Yep--a more Zen approach would be good. I'm trying.

Love "biffy." How civilized. Thank Frank for giving us a new (to me) term.

Stella

5:08 PM  
Blogger Stella said...

Gram: Handrails should be mandatory on narrow, high and dangerous trails.

Stella

5:09 PM  
Blogger Stella said...

Joan: There is a flight of stairs, I think in Winchester Cathedral, that curves around the outside of a tower. The centers of the steps are very thin from the centuries of feet that have passed that way. Priests and monks on their way to prayer or meetings.

I think you would be too busy with the memories of all those souls to worry about the height of the staircase.

Stella

5:12 PM  
Blogger karibear said...

I don’t think I have any phobias, other than not liking water. I can swim okay, but when I was a teenager I nearly drowned in one of the rivers in the Ozarks. Didn’t help when the local government park person said ‘Yeah, we lose a few there every year.’ Arggh. Otherwise, I have been in plenty of panic-making situations, but I’m always too busy coping to worry about it until later. Then it’s nightmare time, but it’s too late to get panicky and worry about it, and everything worked out anyway, so I don’t know why the nightmares.

One thing that did give me the willies while I was actually doing it was going up the Inside Passage on a small [38'] motor sailboat. What was disturbing was how really close to some little island we’d anchor up, and how DEEP the anchor went down! It was like all those little islands were very very long pins balanced on a cork board and would topple over any second. No matter how many times I told myself they’d been right there for centuries, my gut just didn’t believe my brain. I mean, some of them were small enough to toss a softball across, but it was - or seemed like - thousands of feet to the bottom, and there was all that cold unbreathable stuff between us and terra firma.

6:34 PM  
Blogger Becca said...

Great post. It has interesting points regarding
panic attacks. I've finally learnt how to control it from www.whatcausespanicattacks.com.Pretty useful. Any opinions?

9:07 PM  
Blogger susan andersen said...

Hugs, Stella, on being sick on the plane. Being ill's not fun anywhere, but I particularly hate it away from home. And like Jayne said, just wondering if you can get to the head (love biffy!)--let alone will it be vacant just adds another layer of awful to an already lousy situation.

I don't have any real phobias, but going past a certain height on a ladder or even up a steep staircase where you can see through the stairs makes my legs itch like crazy.
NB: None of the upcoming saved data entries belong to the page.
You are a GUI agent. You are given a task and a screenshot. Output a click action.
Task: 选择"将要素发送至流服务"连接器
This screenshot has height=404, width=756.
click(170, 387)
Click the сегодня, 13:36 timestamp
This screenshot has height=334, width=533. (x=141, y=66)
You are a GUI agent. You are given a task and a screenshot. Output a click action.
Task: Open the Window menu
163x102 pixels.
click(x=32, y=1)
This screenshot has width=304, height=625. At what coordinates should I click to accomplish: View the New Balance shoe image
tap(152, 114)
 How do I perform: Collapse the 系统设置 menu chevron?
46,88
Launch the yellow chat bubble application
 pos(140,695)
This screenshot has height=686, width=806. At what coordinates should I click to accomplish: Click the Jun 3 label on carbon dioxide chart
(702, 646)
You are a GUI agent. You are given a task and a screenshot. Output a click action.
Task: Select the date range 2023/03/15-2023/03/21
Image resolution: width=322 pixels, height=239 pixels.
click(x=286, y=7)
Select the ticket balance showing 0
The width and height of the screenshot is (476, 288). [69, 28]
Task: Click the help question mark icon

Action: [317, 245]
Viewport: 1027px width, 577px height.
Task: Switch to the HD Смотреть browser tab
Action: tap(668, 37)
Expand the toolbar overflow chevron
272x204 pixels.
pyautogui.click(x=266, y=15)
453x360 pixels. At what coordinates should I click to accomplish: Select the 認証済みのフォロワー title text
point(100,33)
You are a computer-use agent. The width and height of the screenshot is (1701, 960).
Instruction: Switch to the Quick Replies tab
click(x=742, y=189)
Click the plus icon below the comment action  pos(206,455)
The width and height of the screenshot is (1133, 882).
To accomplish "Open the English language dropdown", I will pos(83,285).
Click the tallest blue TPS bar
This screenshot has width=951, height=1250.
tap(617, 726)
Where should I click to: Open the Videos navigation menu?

Once, hiking, we came across this old train tressel over a river. It was perfectly solid but I could see the water down below between the boards and was paralyzed. The water wasn't even that far below, but the soulmate had to give me a piggyback ride across it because I could not move.

11:03 PM  
Blogger Cbell said...

Stella... I FEEL your pain. I had the same exact thing happen to me (i.e. food poisoning) right before I was to board a flight to come home from a conference. I doped myself up on medicines that essentially made me so loopy that I was boarded on the plane via wheelchair. My flight was only two hours, but I absolutely wanted to die! It started a string of panic attacks I have suffered since then, simply about flying and being ill in mid-flight!!

I went to a counselor who told me to get my mind on different things or try deep breathing exercises. The breathing did help, and I found - as silly as it seems - that if I did multiplication tables in my head, then I could get my mind diverted somewhat. Perhaps something like that can help you too.

7:27 AM  
Blogger Irish Flame said...

I have panick attacks about financial issues, most of which are irrational. Others around me can't tell when I am having a pnic attack, but they are accompanied by a cold sweat, racing heat beat, irrational fear (all in my head) and then later, insomnia due to my racing thoughts I can't shut off. How do I handle it? Ride the wave until it passes. I hate meds so that's not an option. They are fewer and further between now, but I don't know why they started.

10:46 AM  
Blogger Irish Flame said...

I also fear being out on the water in the dark.Can't see what's below me, don't want to be above it.
Don't like clowns either, especially in poorly lit rooms.